An asynchronous example

To keep things simple but still interesting, let's write a tool that, given a text file, will count the occurrences of a given word. This example builds on the silly coroutine that we implemented in the previous section, adding some useful behavior to it.

It should be noted that, at least on a Linux or Mac OS X machine, one can achieve the same result very simply using the grep command, as we will see. Let's start by downloading a significantly large text that we will use as input data for our experiments. Let's just choose a public domain book from Project Gutenberg: War and Peace by Leo Tolstoy, which is freely available at http://www.gutenberg.org/cache/epub/2600/pg2600.txt.

The following snippet shows how we can download this text very easily:

$ curl -sO http://www.gutenberg.org/cache/epub/2600/pg2600.txt
$ wc pg2600.txt
 65007 566320 3291648 pg2600.txt

Next, we will start by counting the number of occurrences of the word love, regardless of case, in the file we just downloaded using grep, as the following snippet shows:

$ time (grep -io love pg2600.txt | wc -l)
677
(grep -io love pg2600.txt) 0.11s user 0.00s system 98% cpu 0.116 total

Let's now do the same thing in Python using coroutines, as shown in the following script (grep.py):

def coroutine(fn):
 def wrapper(*args, **kwargs):
 c = fn(*args, **kwargs)
 next(c)
 return c
 return wrapper


def cat(f, case_insensitive, child):
 if case_insensitive:
 line_processor = lambda l: l.lower()
 else:
 line_processor = lambda l: l

 for line in f:
 child.send(line_processor(line))


@coroutine
def grep(substring, case_insensitive, child):
 if case_insensitive:
 substring = substring.lower()
 while True:
 text = (yield)
 child.send(text.count(substring))


@coroutine
def count(substring):
 n = 0
 try:
 while True:
 n += (yield)
 except GeneratorExit:
 print(substring, n)


if __name__ == '__main__':
 import argparse

 parser = argparse.ArgumentParser()
 parser.add_argument('-i', action='store_true',
 dest='case_insensitive')
 parser.add_argument('pattern', type=str)
 parser.add_argument('infile', type=argparse.FileType('r'))

 args = parser.parse_args()

 cat(args.infile, args.case_insensitive,
 grep(args.pattern, args.case_insensitive,
 count(args.pattern)))

Before we walk through the code, let's run it and see how it compares to grep:

$ time python3.5 grep.py -i love pg2600.txt
love 677
python3.5 grep.py -i love pg2600.txt 0.09s user 0.01s system 97% cpu 0.097 total

As we saw, our pure Python version that uses coroutines is competitive with the Unix grep command piped into wc for counting lines.
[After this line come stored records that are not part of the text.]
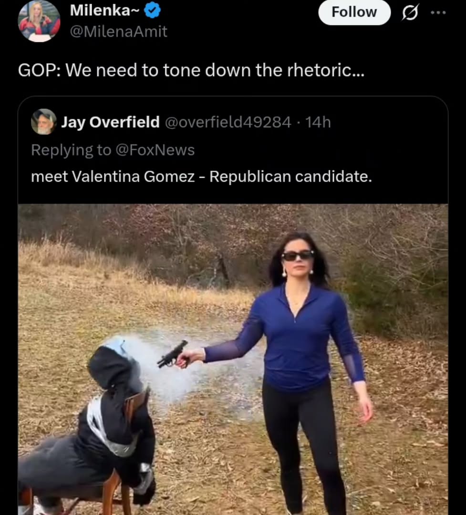Click the blue verified badge
Viewport: 466px width, 515px height.
coord(153,10)
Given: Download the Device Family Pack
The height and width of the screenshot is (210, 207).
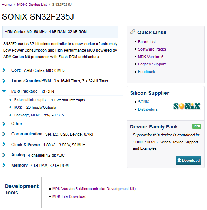Looking at the screenshot, I should click(188, 160).
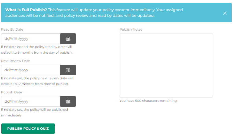
Task: Select the Publish Date input box
Action: coord(31,102)
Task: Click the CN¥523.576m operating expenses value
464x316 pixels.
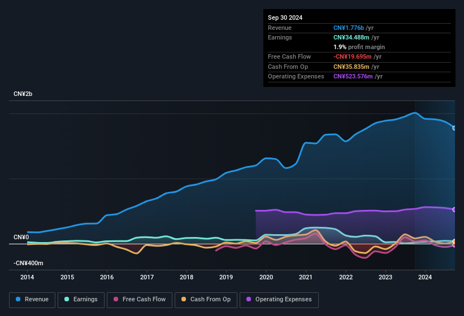Action: [x=353, y=76]
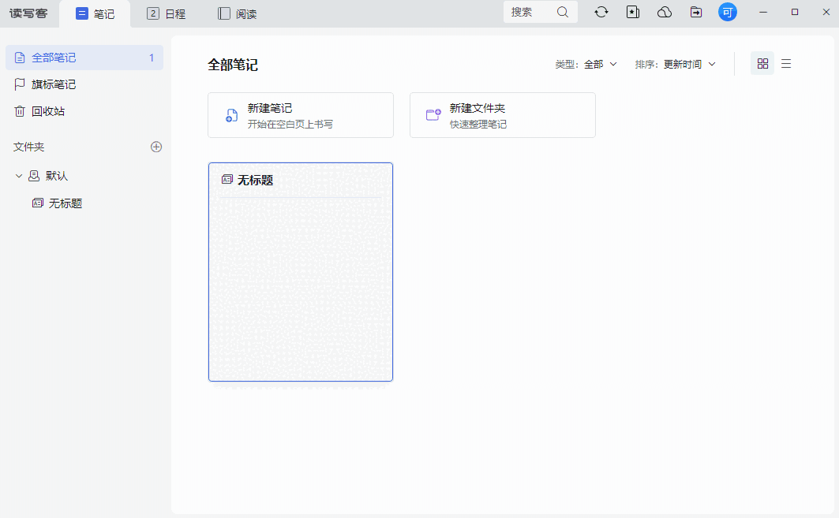Switch to grid view layout

[x=762, y=63]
Of course, the Unix grep command is significantly more powerful than our simple Python version. We cannot simply claim that Python is faster than C! At the same time, this is a pretty impressive result.

Let's walk through the code and see what is going on. We start off by reimplementing the coroutine decorator we saw earlier. After that, we break the problem into three distinct steps:

• Reading the file line by line (done by the cat function)
• Counting the occurrences of substring in each line (the grep coroutine)
• Adding up all the numbers and printing out the total (the count coroutine)

In the main body of the script, we parse command-line options and then pipe the output of cat to grep and the output of grep to count, just like we would do with regular Unix tools.

This chaining is done very simply; we pass the coroutine that receives data as an argument (child in the preceding example) to the function or coroutine that produces the data. We then, inside the data source, simply call the send coroutine method.

The first function, cat, acts as the data source for the whole program; it reads the file line by line and sends each line to grep (child.send(line)). If we want a case-insensitive match, then we simply make line lowercase; otherwise, we pass it unchanged.

The grep command is our first coroutine. In it, we enter an infinite loop where we keep receiving data (text = (yield)), count the occurrences of substring in text, and send that number of occurrences to the next coroutine (count in our case): child.send(text.count(substring))).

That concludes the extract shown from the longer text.